Mais à mesure qu’il pénètre les vies de Dafna et de Hani, le mur de ses certitudes s’effrite. Les deux écrivains rallument en lui des sentiments étouffés par des années d’interrogatoires musclés, de tortures et d’assassinats. Il poursuit néanmoins sa mission, tenu par un sens du devoir et des réflexes de soldat profondément enracinés. Mais pour combien de temps encore ?
Thriller captivant, Le Poète de Gaza est une véritable opération à cœur ouvert sur la société israélienne. Sans anesthésie et sans concession.
Auteur : Yishaï Sarid est né en 1965 à Tel-Aviv. Il est le fils du député de gauche et infatigable militant pour la paix, Yossi Sarid. Après avoir étudié le droit à Jérusalem et à Harvard. il devient procureur. Le Poète de Gaza, son deuxième roman, a été largement salué par la presse de son pays.
Mon avis : (lu en janvier 2012)
C'est trop réducteur de définir ce livre comme un thriller, un polar ou un livre d'espionnage. C'est surtout une réflexion sur la société israélienne.
Le narrateur (il n'a pas de nom ou de prénom) est agent des services secrets israéliens spécialisé dans la prévention des attentats. A la suite de dérapages lors d’interrogatoires trop musclés, sa hiérarchie lui donne une mission qui l’éloignera des sous-sols des services secrets de Tel-Aviv.

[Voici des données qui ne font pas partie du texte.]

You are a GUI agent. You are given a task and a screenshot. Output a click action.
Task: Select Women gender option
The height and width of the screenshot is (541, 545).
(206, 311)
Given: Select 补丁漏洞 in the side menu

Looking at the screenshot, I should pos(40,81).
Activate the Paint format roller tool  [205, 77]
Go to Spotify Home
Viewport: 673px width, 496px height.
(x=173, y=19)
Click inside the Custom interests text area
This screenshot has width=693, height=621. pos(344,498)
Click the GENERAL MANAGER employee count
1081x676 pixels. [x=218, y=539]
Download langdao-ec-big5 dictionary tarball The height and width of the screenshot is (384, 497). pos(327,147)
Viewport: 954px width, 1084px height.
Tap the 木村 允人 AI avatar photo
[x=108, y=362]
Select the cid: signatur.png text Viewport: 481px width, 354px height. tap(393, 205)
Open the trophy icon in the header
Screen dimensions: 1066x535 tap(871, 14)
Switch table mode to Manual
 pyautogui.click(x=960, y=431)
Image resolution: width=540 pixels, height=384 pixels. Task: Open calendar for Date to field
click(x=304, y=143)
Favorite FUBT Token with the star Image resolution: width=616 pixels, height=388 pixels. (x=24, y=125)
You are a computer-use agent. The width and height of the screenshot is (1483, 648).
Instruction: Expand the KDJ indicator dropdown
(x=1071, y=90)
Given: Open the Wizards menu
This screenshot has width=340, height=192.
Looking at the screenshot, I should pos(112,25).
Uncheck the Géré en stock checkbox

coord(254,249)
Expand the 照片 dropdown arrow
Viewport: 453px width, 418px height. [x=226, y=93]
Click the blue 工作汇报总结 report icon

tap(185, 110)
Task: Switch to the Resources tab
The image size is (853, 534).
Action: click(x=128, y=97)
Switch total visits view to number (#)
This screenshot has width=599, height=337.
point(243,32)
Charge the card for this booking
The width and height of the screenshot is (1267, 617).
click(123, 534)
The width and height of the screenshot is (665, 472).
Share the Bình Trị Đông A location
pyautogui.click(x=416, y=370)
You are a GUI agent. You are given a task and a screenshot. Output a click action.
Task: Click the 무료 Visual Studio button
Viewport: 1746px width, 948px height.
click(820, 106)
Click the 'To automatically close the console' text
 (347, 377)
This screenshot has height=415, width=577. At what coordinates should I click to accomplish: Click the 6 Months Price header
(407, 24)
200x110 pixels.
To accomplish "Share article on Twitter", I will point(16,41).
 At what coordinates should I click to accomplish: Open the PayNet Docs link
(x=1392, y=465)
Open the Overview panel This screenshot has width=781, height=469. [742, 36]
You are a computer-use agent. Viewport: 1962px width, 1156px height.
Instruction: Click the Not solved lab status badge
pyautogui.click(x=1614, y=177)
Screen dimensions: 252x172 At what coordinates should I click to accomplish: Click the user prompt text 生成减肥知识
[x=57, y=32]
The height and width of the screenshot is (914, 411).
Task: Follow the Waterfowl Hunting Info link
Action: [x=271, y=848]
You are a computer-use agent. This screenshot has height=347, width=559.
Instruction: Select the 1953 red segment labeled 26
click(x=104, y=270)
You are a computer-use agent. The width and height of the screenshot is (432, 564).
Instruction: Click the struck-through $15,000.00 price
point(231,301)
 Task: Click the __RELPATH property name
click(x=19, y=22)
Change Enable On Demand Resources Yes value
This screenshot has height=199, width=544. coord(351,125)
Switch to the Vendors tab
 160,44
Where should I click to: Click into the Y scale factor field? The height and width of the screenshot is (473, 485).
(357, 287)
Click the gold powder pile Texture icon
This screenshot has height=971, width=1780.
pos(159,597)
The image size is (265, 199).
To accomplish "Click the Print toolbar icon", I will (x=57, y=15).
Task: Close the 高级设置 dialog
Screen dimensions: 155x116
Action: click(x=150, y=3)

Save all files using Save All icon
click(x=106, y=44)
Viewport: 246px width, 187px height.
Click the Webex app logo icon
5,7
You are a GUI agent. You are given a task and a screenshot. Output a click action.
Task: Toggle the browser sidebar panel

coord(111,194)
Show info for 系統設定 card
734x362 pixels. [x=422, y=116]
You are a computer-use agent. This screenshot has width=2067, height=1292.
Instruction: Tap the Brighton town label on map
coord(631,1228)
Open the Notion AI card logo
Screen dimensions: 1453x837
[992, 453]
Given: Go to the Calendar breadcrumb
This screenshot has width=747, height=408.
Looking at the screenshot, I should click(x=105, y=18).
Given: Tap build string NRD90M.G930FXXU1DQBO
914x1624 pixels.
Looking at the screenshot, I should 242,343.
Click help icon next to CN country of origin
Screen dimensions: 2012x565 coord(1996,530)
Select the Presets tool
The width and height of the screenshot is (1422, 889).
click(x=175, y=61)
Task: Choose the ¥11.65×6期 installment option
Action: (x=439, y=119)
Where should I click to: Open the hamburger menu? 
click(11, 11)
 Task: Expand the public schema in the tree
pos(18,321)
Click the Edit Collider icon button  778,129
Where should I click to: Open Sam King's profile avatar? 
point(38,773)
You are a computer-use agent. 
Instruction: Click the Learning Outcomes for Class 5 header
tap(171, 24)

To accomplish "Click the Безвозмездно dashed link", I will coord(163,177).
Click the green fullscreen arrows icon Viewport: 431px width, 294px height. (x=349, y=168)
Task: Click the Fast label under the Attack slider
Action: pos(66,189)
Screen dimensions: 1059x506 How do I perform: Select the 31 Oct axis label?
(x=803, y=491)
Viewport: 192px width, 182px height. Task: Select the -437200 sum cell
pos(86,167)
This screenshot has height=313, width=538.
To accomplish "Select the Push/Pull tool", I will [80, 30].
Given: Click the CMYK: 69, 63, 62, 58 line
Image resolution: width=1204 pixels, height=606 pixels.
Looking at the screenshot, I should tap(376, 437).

Il doit rencontrer Dafna, auteur Israélienne pour ensuite entrer en contact avec le poète Palestinien Hani. Ce dernier est très malade, il vit à Gaza mais ce n’est pas lui directement qui intéressent les services secrets...
Le narrateur prend donc comme couverture, celle d'un futur auteur qui cherche des conseils pour apprendre à écrire un livre. Il prend donc rendez-vous avec Dafna. Et petit à petit, il entre dans sa vie, il sait l'écouter puis il va lui proposer un marché...
Les différents personnages de ce livre sont d'origine diverses, de milieux différents et leurs interactions entre confrontation et manipulation sont vraiment bien trouvées. Dafna, Hani, le fils de Dafna et le narrateur sont vraiment très attachants.
Le lecteur assiste aux hésitations et aux doutes que cet agent peut avoir autour de ce métier si prenant. Car en parallèle, le narrateur a également une vie privée avec une femme et un enfant...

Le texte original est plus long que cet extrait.